Casi se le salen los ojos de las órbitas al llegar a su casa y encontrarse una mansión rodeada de jardines repletos
de plantas exóticas y hermosas fuentes de agua.
– Madre mía… ¡qué barbaridad! Esto es digno de un rey y no de un pobre pescador como yo.
Entró y el interior le pareció fastuoso: muebles de caoba, finísimos jarrones chinos, cortinas de terciopelo, vajillas
de plata… ¡Todo era tan deslumbrante que no sabía ni a dónde mirar!
Creía que lo había visto todo cuando su mujer apareció ataviada con un vestido de tul rosa, y enjoyada de
arriba abajo. No venía sola sino seguida de tres doncellas y tres lacayos.
– ¡Esto es increíble! ¡Jamás había visto una casa tan grande y tan bonita! ¡Y tú, querida, estás
impresionantemente guapa y elegante!… Imagino que ahora sí estarás satisfecha… ¡Hasta tenemos criados!

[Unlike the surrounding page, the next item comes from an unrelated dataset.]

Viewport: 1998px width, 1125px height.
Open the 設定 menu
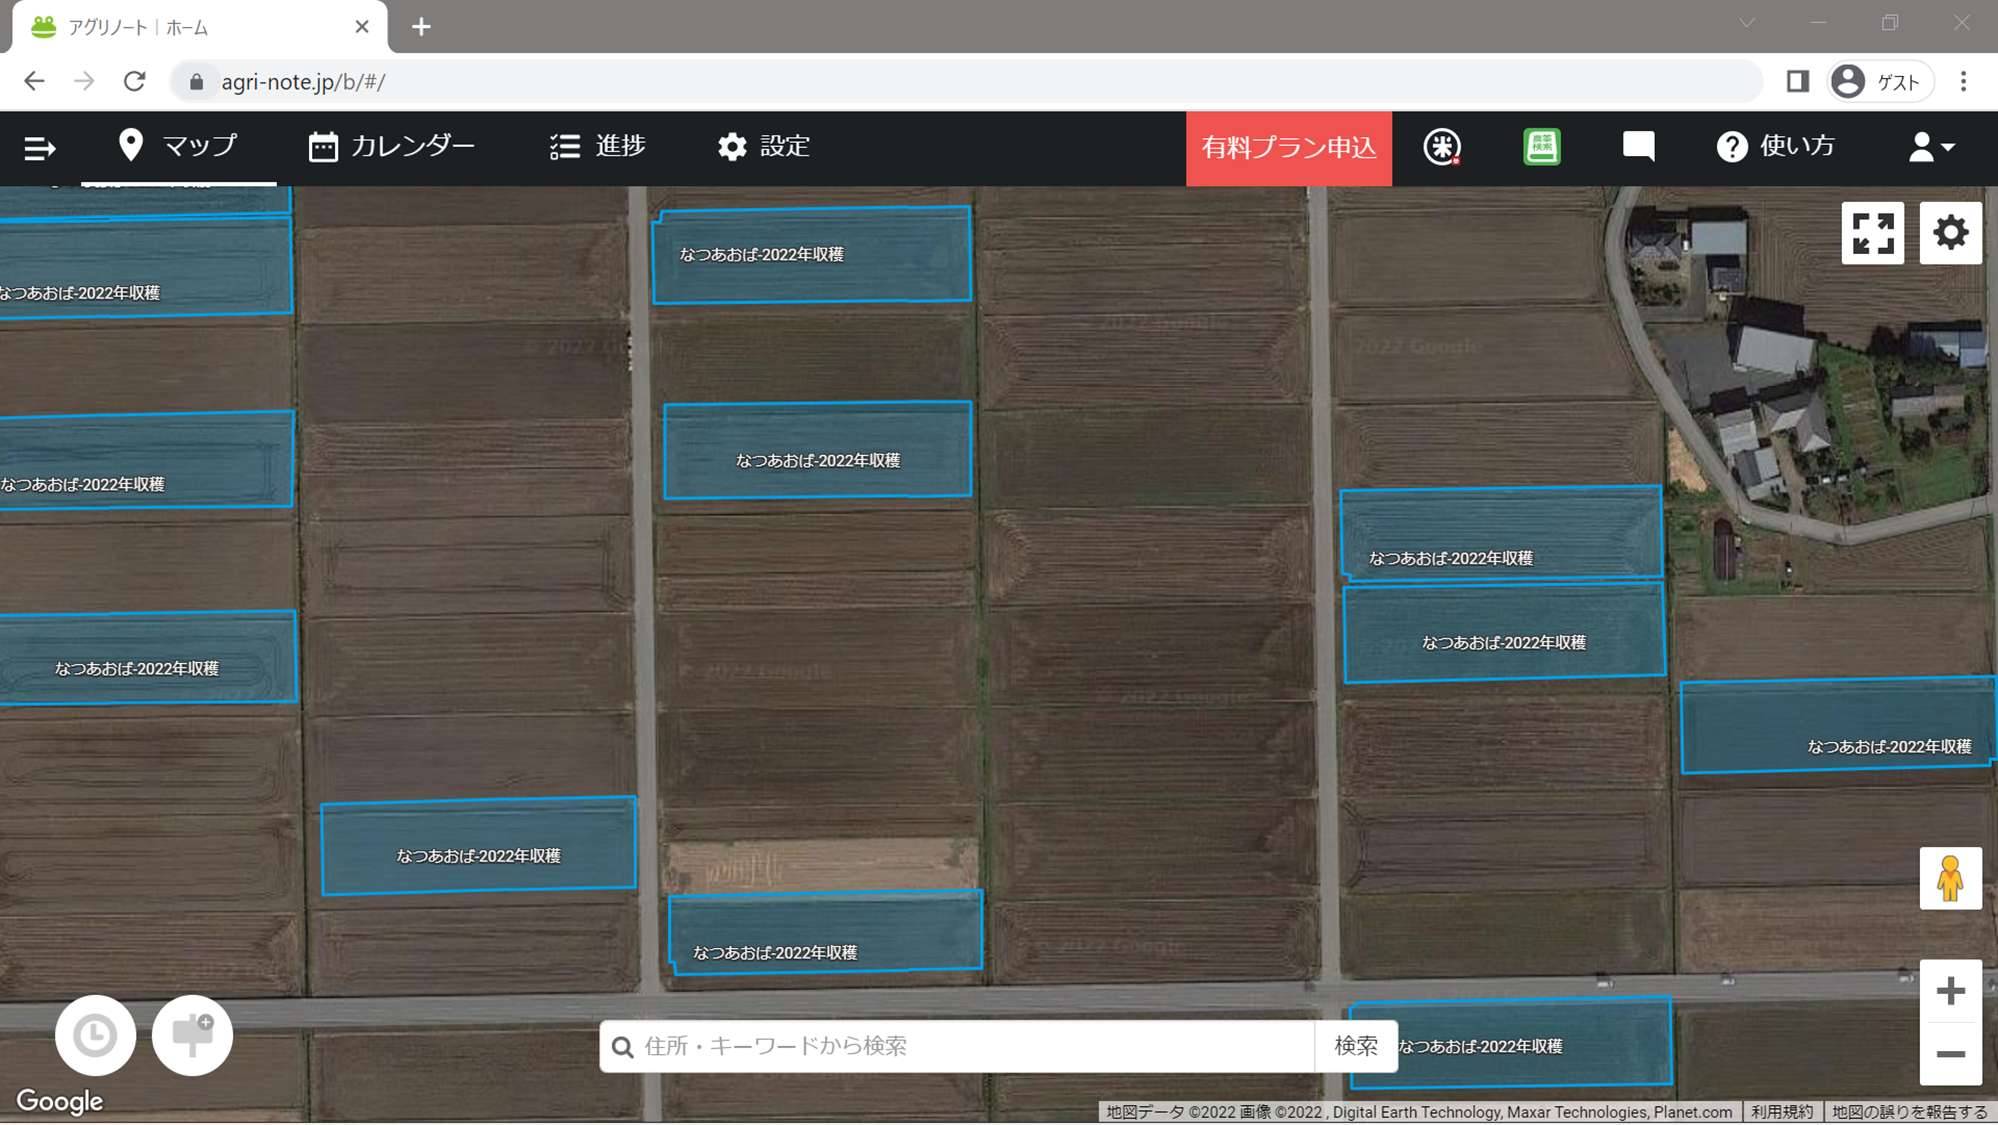tap(764, 146)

Con aires de emperatriz, la anciana contestó:
– ¡No, no es suficiente! ¿Todavía no te has dado cuenta de lo importante que sería capturar ese pez y tenerlo
siempre a nuestra disposición? Podríamos pedirle lo que nos diera la gana a cualquier hora del día o de la noche
¡Lo tendríamos todo al alcance de la mano!
¡La ambición de la mujer no tenía límites! Antes de que el pobre pescador dijera algo, sacó a relucir el plan que
había maquinado para hacerse con el pececito de oro.
– Atraparlo es difícil, así que lo mejor será ir por las buenas. Ve al mar y dile al pez de oro que quiero ser la reina
del mar.
– ¿Tú… reina del mar? ¿Para qué?
– ¡Que no te enteras de nada, zoquete! Todos los seres que viven en el mar han de obedecer a su reina sin
rechistar. Yo, como reina, le obligaría a vivir aquí.
– ¡Pero yo no puedo pedirle eso!
– ¡Claro que puedes, así que lárgate a la playa ahora mismo! O consigues el cargo de reina del mar para mí o no
vuelves a entrar en esta casa ¿Te queda claro?